PNG: Diffusion-Based sRGB Real Noise Generation via Prompt-Driven Noise Representation Learning¶
Conference: CVPR 2026
arXiv: 2603.04870
Code: None
Area: Image Denoising / Noise Generation
Keywords: sRGB noise generation, prompt learning, consistency models, denoising, metadata-free
TL;DR¶
PNG proposes using learnable Global/Local Prompt components to automatically extract noise features from real noise (replacing metadata like ISO/camera model). By encoding noise into a latent space via a Prompt AutoEncoder and using Prompt DiT (based on consistency models) for single-step latent code generation, it achieves metadata-free real sRGB noise synthesis. Downstream DnCNN denoising on SIDD lags behind real data by only 0.08dB.
Background & Motivation¶
Background: sRGB domain denoising is a core problem in low-level vision. Mainstream supervised learning methods rely on large amounts of noisy-clean image pairs for training, but collecting real paired data is extremely expensive (requiring multi-frame averaging or special hardware), limiting practical applications. Therefore, noise synthesis methods have emerged—using generative models to synthesize realistic noisy images to augment training data.

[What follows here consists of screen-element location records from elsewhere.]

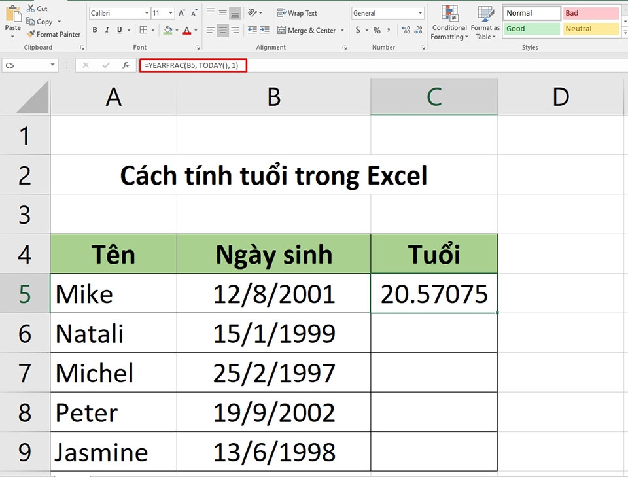Open the font size dropdown
Image resolution: width=628 pixels, height=477 pixels.
click(x=171, y=12)
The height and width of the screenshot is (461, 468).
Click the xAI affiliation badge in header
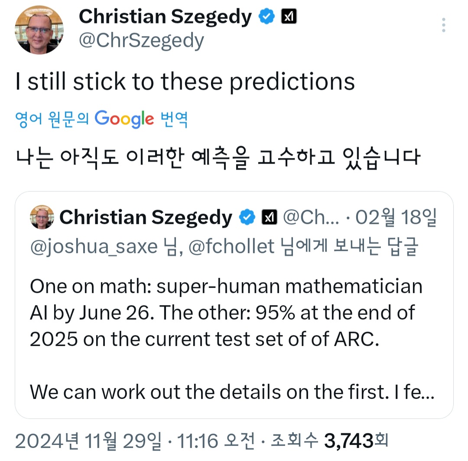pos(289,16)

Limitations of Prior Work: Current noise generation methods (NoiseFlow, Flow-sRGB, NeCA-W, etc.) rely on camera metadata (such as ISO value, sensor model, shutter speed, etc.) as conditions during both training and testing. However, in real-world scenarios: (a) publicly available sRGB images on the web are usually post-processed and EXIF tags are lost; (b) metadata formats in scientific imaging are inconsistent or missing; (c) metadata semantics are inconsistent across different devices. This limits the generalizability of these methods.
Key Challenge: Metadata is essentially a compact description of noise distribution (ISO \(\rightarrow\) gain \(\rightarrow\) noise intensity, camera model \(\rightarrow\) ISP pipeline \(\rightarrow\) noise spatial correlation). The question is: Can such descriptors be learned directly from the noisy image themselves without relying on external metadata?
Goal: (a) Eliminate reliance on metadata during training and testing stages; (b) Learn high-dimensional feature representations that substitute for metadata from limited noise samples; (c) Generate noise that is realistic enough so that the downstream denoiser performance approaches or exceeds that of models trained on real data.
Key Insight: Borrowing from prompt learning ideas in NLP/Vision—using learnable prompt components as "implicit encoders for noise features." These automatically extract prompt features from input noise statistics (channel mean/variance corresponding to ISO, local correlation coefficients corresponding to sensor characteristics) to replace explicit metadata.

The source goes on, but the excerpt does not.